16

If I have a pipe:

process1 | process2

And process 1 generates gigabytes and gigabytes of data very quickly, but process2 needs to send that data across a network, and is therefore much slower, does this:

  • Slow down process1's execution?; OR
  • Buffer the data somewhere, until process 2 can read it?

If the data is being buffered, is it by the kernel? Is it in memory, or on disk? How big is this buffer? What happens when the buffer overflows?

John
  • 467

1 Answers1

25

The slower process limits the speed of the faster process.
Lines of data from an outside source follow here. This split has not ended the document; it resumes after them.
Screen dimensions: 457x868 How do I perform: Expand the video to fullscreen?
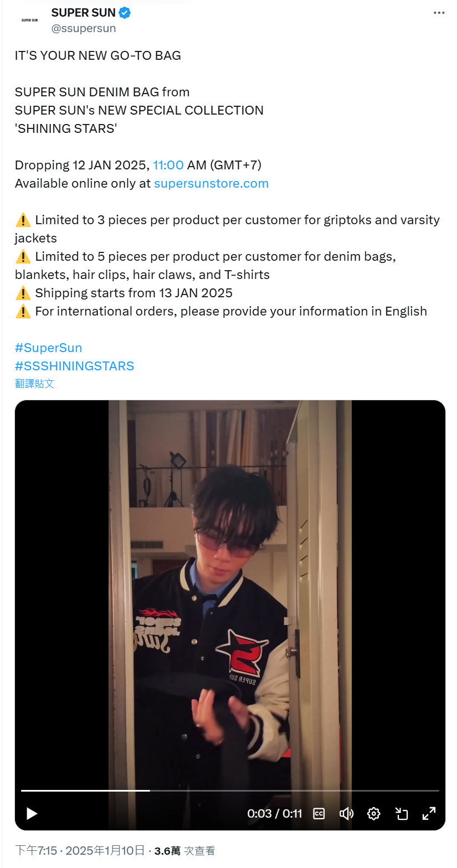(x=429, y=813)
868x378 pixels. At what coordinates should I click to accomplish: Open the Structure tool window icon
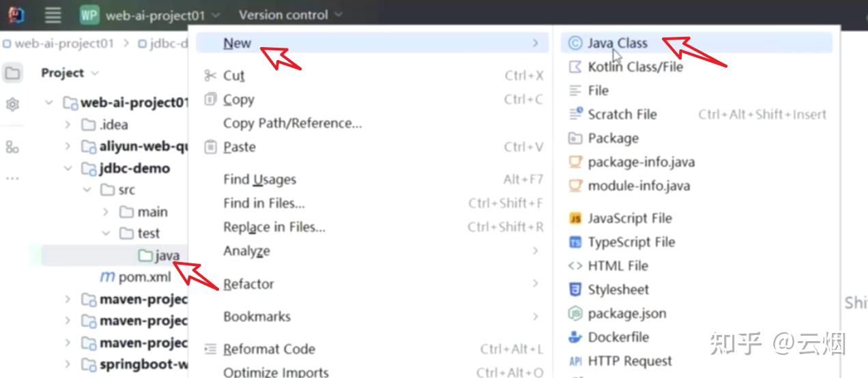pyautogui.click(x=12, y=147)
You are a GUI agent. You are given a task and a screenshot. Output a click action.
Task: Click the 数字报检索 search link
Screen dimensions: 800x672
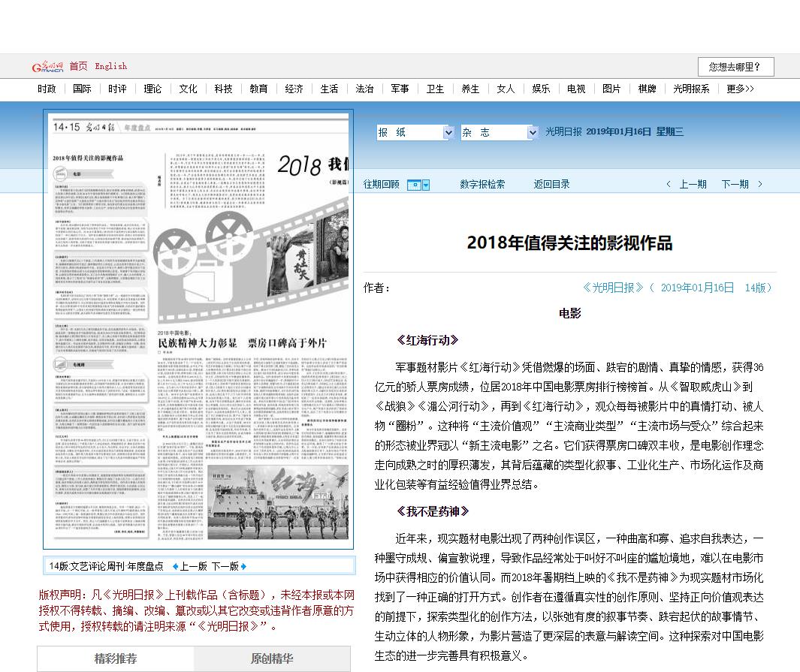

A pipe is a buffer (512 to 64k bytes in size, depending on the kernel and any adjustments by the process using fcntl(2) operations) between a process that's putting bytes into the buffer with write() calls, and another process that's pulling bytes out of the buffer with read() calls.

Both the write() and read() calls pass control to the kernel. So if the reading process calls read() on an empty pipe buffer, the kernel won't return from the read() until the other process puts bytes in (or closes its stdout file descriptor). At the other end, if the writing process calls write() on a full pipe buffer, the kernel won't add the new bytes to the buffer and return from the write() until the other process pulls bytes out (or closes its stdin file descriptor).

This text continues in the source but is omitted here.